The Institute – Stephen King

‘Did you see the dots?’

‘No.’

‘You will.’

I love the King-dom! I felt the same way after finishing this book as I did the first time I read Carrie; I need to read every book Stephen King ever writes.

After being kidnapped in the middle of the night, Luke awakens in a bedroom that’s almost identical to his own. He’s in the Front Half of the Institute and that’s where his nightmare really begins.

‘I know as long as they’re testing you, you stay in Front Half. I don’t know what goes on in Back Half, and I don’t want to know. All I do know is that Back Half’s like the Roach Motel – kids check in, but they don’t check out. Not back to here, anyway.’

I was always going to adore Luke. He’s beyond genius level smart but he’s also a wonderful friend and someone I’d enjoy talking with. He’s an avid reader, so even if he had nothing else going for him, I’d be wanting to hang out with him for that reason alone. I related to him when his reading habits were described:

He read the way free-range cows graze, moving to wherever the grass is greenest.

but it was this passage that confirmed I would read any book ever written that followed any part of this kid’s life:

Luke Ellis was the guy who went out of his way to be social so people wouldn’t think he was a weirdo as well as a brainiac. He checked all the correct interaction boxes and then went back to his books. Because there was an abyss, and books contained magical incantations to raise what was hidden there: all the great mysteries.

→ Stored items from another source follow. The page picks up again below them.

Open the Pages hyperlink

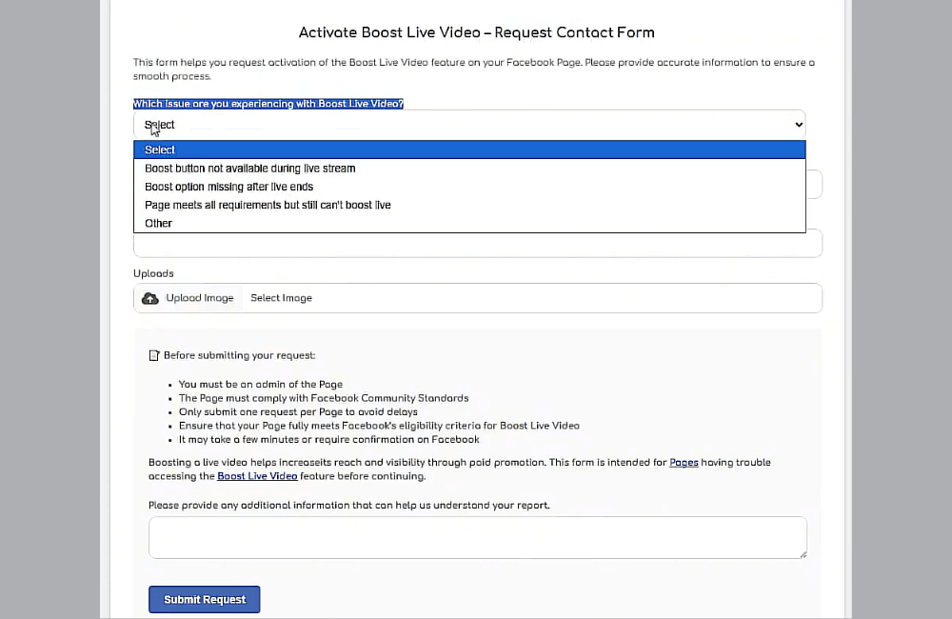click(684, 462)
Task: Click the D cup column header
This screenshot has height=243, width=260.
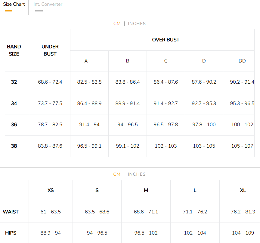Action: tap(204, 61)
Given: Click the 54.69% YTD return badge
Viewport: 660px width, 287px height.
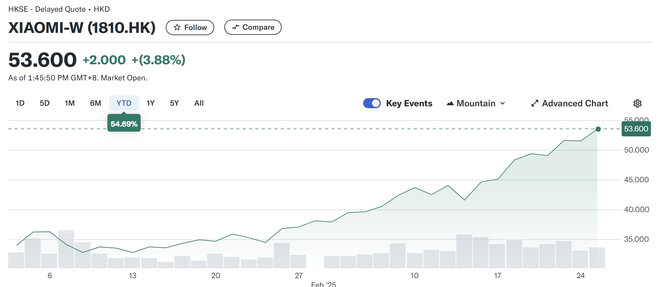Looking at the screenshot, I should click(x=124, y=124).
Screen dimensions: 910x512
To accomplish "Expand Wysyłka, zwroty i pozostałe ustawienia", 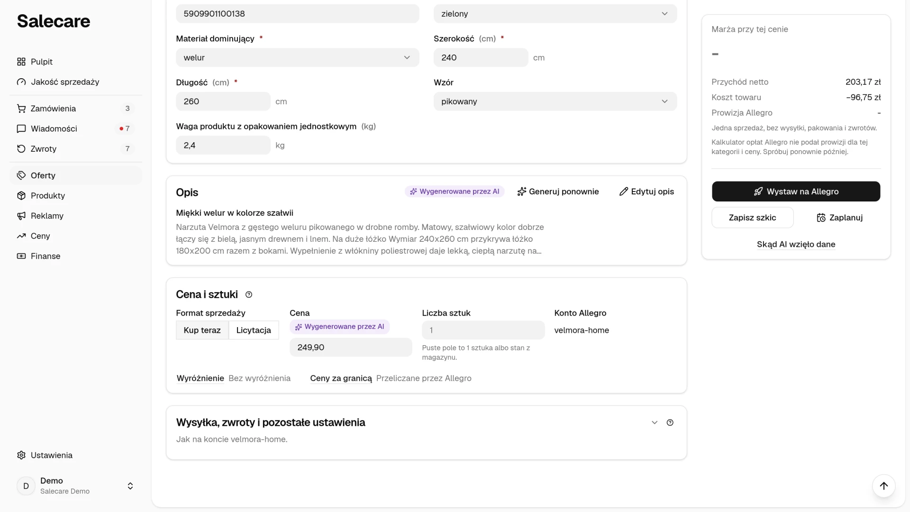I will [x=655, y=422].
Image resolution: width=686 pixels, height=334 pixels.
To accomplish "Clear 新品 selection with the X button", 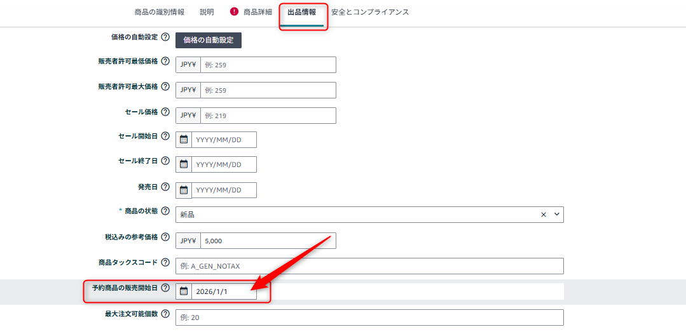I will click(x=544, y=215).
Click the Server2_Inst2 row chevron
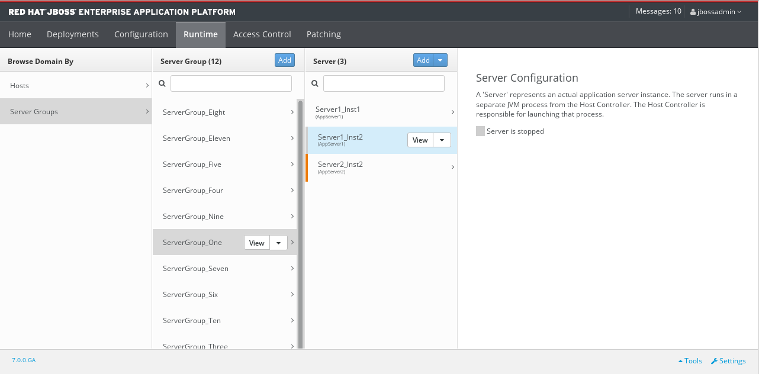 (452, 167)
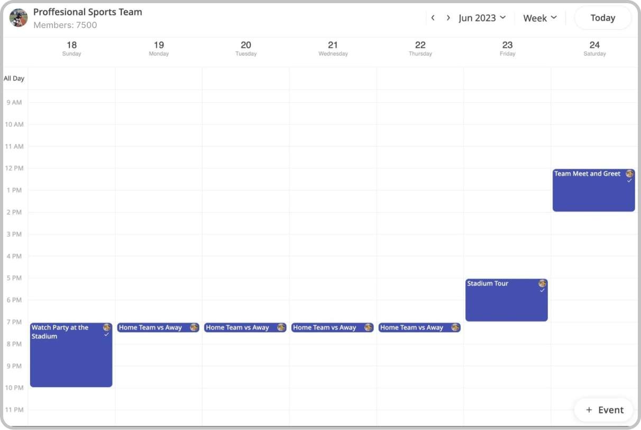Toggle checkmark on Team Meet and Greet

pyautogui.click(x=629, y=181)
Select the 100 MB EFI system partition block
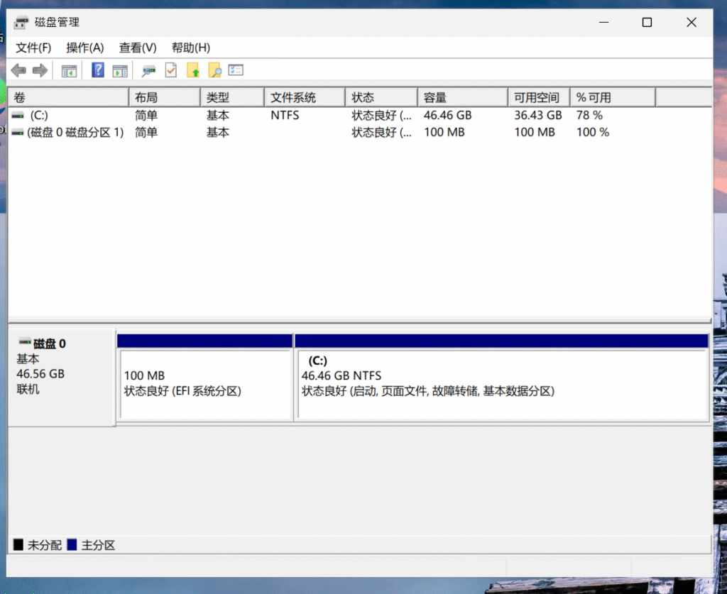The width and height of the screenshot is (727, 594). pos(204,383)
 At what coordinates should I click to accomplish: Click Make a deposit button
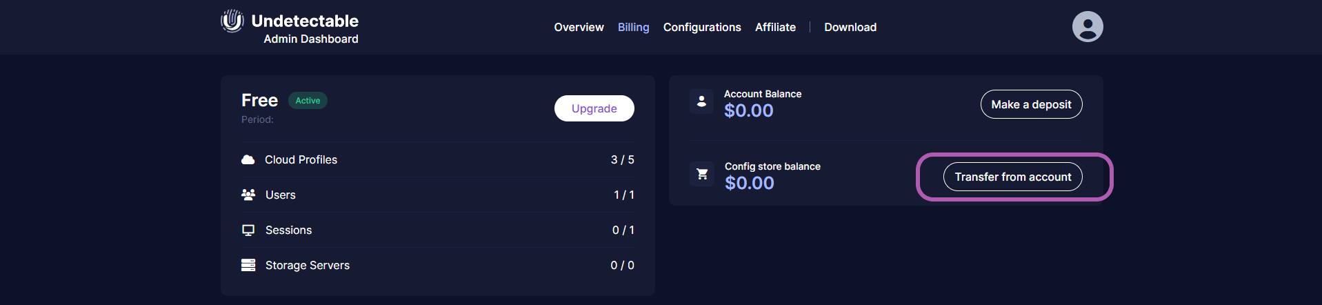(1031, 105)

Fortunately (or not, depending on how you look at it), Luke’s not alone in Front Half. There are a revolving door of kids and the core group of these become somewhat of a found family (I love found family stories!), supporting one another as they attempt to navigate their bizarre new reality. My favourite kid was 10 year old Avery, but I also wanted to adopt Kalisha, George, the class clown and Nicky, the rebel. Okay, so maybe I wanted to adopt them all.

Great events turn on small hinges.

I’m always ready to cheer on a group of people who are railing against injustice. The fact that this group were kids with telekinetic or telepathic abilities who had been kidnapped and experimented on only served to add more oomph to my armchair cheerleading.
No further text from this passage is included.